ABOUT THIS EXERCISE:
The required output is the line that contains "Allow all (946, 1412)" plus every line after it in the listing below, copied exactly as it appears.

MATERIAL FOR THIS TASK:

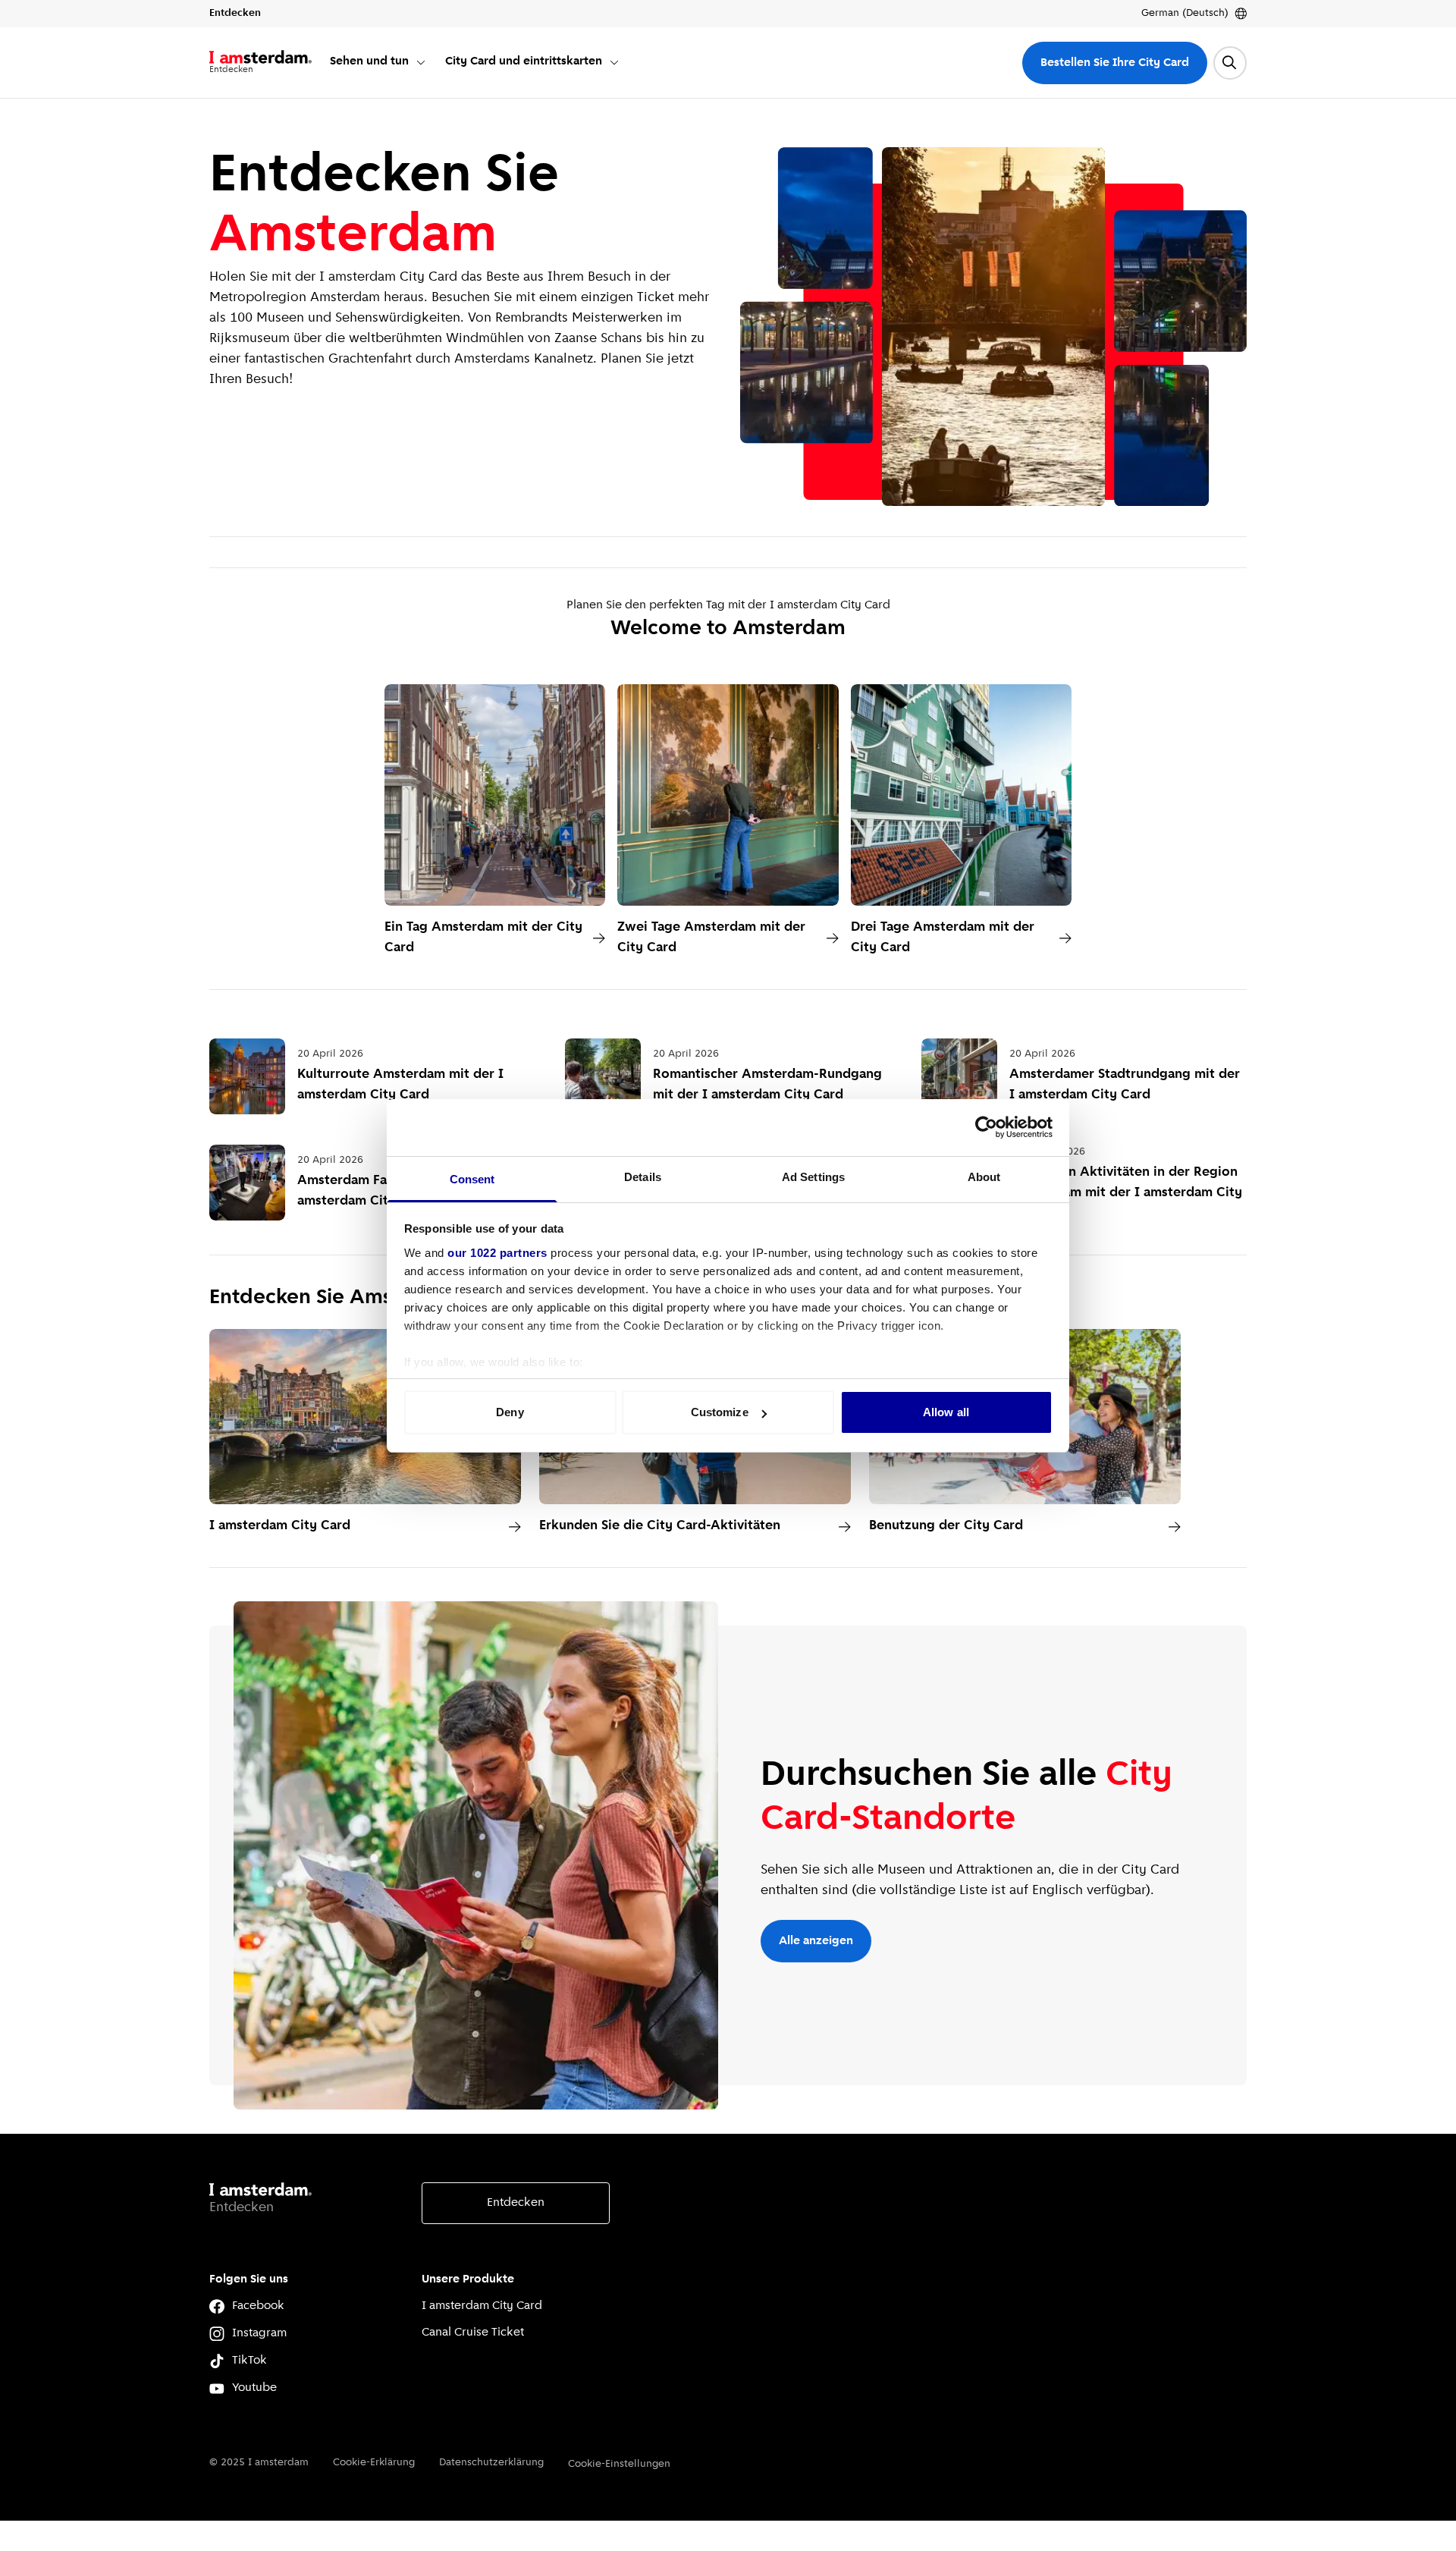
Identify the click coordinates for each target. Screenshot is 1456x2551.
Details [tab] (642, 1176)
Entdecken (515, 2203)
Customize (719, 1412)
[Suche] (1230, 63)
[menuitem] (378, 62)
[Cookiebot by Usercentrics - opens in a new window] (986, 1127)
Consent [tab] (472, 1179)
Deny (509, 1412)
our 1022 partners (497, 1252)
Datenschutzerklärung (491, 2462)
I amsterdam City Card (482, 2306)
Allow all (946, 1412)
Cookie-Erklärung (374, 2462)
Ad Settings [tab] (813, 1176)
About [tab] (984, 1176)
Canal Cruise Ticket (473, 2332)
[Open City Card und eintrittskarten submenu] (614, 62)
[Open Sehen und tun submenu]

SOLUTION FOR THIS EXERCISE:
Allow all (946, 1412)
Cookie-Erklärung (374, 2462)
Ad Settings [tab] (813, 1176)
About [tab] (984, 1176)
Canal Cruise Ticket (473, 2332)
[Open City Card und eintrittskarten submenu] (614, 62)
[Open Sehen und tun submenu]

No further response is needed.